= Records excerpted from a collection =
--- START ---

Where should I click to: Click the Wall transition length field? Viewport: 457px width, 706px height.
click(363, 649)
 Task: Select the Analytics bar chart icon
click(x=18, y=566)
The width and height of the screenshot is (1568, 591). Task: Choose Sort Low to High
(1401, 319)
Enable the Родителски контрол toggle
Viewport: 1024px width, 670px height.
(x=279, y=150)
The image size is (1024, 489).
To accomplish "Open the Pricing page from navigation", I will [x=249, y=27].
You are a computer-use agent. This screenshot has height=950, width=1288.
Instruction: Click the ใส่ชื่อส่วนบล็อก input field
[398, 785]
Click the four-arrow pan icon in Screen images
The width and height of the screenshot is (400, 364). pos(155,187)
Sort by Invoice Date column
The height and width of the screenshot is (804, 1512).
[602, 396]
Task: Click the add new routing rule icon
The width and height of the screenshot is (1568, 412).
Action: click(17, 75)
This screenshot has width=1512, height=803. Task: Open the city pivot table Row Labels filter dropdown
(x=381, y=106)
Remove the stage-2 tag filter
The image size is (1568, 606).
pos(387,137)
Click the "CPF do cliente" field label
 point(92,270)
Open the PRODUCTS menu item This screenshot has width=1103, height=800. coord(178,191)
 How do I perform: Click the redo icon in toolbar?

--- END ---

= WHAT TO DO =
Every line above needs to be retyped exactly.

= ANSWER AREA =
Where should I click to: Click the Wall transition length field? Viewport: 457px width, 706px height.
click(363, 649)
 Task: Select the Analytics bar chart icon
click(x=18, y=566)
The width and height of the screenshot is (1568, 591). Task: Choose Sort Low to High
(1401, 319)
Enable the Родителски контрол toggle
Viewport: 1024px width, 670px height.
(x=279, y=150)
The image size is (1024, 489).
To accomplish "Open the Pricing page from navigation", I will [x=249, y=27].
You are a computer-use agent. This screenshot has height=950, width=1288.
Instruction: Click the ใส่ชื่อส่วนบล็อก input field
[398, 785]
Click the four-arrow pan icon in Screen images
The width and height of the screenshot is (400, 364). pos(155,187)
Sort by Invoice Date column
The height and width of the screenshot is (804, 1512).
[602, 396]
Task: Click the add new routing rule icon
The width and height of the screenshot is (1568, 412).
Action: click(17, 75)
This screenshot has width=1512, height=803. Task: Open the city pivot table Row Labels filter dropdown
(x=381, y=106)
Remove the stage-2 tag filter
The image size is (1568, 606).
pos(387,137)
Click the "CPF do cliente" field label
 point(92,270)
Open the PRODUCTS menu item This screenshot has width=1103, height=800. coord(178,191)
 How do I perform: Click the redo icon in toolbar?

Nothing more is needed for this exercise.